Over the years, I’ve re-watched The Sound of Music as a school musical (one daughter got to know and love the songs), as a dress-up, sing-a-long at the old Globe Theatre in downtown Winnipeg, and as a performance at Rainbow Stage . . . where I got to bring a carload of seniors, excited like teenagers at the evening out. I think that’s what I loved so much about the musical . . . it was for all ages.
I suppose the most powerful Sound of Music experience for me was during the time I waited on tables in the Berchtesgaden area (half an hour from Salzburg) and regularly hiked the hills that the film opens up with. I turned twenty out there during a student work program and spent the afternoon of my birthday walking in Maria’s footsteps, traipsing through alpine meadows and feeling on top of the world.

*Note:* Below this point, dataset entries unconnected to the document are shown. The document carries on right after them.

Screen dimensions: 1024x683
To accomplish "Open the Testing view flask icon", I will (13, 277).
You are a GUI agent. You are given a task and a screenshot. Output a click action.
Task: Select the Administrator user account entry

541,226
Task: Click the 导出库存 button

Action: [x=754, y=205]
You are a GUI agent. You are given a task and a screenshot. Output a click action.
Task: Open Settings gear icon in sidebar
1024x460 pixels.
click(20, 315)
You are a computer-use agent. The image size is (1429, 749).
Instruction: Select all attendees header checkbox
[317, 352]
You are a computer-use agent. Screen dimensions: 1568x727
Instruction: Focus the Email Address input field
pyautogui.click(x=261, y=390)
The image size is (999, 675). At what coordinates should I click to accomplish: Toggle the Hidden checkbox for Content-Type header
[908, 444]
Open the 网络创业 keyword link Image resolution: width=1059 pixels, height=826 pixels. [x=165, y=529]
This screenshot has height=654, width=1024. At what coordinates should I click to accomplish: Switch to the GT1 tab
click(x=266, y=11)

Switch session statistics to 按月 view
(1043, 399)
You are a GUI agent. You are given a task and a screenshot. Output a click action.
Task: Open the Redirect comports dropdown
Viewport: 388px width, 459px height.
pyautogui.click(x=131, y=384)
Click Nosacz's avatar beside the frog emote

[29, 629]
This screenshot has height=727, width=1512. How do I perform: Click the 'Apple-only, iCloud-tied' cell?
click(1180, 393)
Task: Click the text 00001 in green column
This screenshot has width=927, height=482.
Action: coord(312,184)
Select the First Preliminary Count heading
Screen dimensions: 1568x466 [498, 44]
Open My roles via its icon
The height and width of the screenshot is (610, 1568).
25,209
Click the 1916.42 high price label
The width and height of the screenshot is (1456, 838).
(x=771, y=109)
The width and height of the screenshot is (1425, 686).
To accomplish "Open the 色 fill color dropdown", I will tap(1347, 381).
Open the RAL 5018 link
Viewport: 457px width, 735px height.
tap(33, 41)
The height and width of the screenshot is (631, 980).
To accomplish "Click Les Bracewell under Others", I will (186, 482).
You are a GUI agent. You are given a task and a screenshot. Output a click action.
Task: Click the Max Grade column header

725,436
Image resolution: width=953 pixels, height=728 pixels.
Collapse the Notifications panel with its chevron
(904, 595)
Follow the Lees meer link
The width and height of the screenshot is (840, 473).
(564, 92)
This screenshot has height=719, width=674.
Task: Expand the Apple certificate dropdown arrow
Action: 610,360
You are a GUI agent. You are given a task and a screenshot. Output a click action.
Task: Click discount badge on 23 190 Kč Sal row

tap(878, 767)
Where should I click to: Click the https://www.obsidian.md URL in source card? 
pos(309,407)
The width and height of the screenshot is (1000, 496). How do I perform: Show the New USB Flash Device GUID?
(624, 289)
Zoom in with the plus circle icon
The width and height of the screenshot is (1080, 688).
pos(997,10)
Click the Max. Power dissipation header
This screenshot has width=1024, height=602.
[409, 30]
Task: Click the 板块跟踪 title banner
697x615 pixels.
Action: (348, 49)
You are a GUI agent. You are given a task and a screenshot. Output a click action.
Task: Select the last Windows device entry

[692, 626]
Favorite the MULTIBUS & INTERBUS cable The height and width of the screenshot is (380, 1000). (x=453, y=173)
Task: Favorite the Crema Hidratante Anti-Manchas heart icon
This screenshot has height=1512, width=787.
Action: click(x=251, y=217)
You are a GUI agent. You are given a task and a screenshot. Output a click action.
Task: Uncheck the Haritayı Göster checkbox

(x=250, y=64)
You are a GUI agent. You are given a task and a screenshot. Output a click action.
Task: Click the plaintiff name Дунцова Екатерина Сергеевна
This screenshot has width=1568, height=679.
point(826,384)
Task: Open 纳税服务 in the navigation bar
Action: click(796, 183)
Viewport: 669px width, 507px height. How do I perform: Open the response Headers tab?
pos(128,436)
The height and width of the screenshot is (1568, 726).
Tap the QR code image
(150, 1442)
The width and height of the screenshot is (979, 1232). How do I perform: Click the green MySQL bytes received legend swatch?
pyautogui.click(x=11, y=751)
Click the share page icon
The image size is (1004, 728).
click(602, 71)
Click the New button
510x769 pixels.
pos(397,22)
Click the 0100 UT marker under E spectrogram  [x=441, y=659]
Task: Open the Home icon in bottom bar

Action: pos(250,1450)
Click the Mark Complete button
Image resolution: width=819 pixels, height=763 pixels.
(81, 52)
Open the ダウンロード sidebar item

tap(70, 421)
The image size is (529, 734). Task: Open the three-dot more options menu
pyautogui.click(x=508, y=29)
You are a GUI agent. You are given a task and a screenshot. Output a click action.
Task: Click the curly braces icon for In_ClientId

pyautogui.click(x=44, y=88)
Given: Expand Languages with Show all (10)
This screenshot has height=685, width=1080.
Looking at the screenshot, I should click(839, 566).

Hitler’s mountain wasn’t far away. I could see it when the clouds weren’t hanging too low. Back then, I was still too young, too inexperienced, to have more than a glimmer of understanding about how the war had scarred the world and also my own family. But even then, I was quite aware that evil minds appreciate beauty as much as good minds do. In that perfect landscape, where “the hills are alive with the sound of music,” Nazis nurtured plots of world domination and destruction. If evil can lurk in such beauty, the reverse must be true. Goodness can be found in the ugliest corners of our world.
I never found any edelweiss on my meanderings, nor the blue alpine flower called enzian—although I often served the Enzian Schnapps made from its roots. I’d like to go back. In the meantime, maybe I’ll just listen to Christopher Plummer singing Edelweiss. Wait, he didn’t actually sing it, did he? That makes him and the song even more endearing.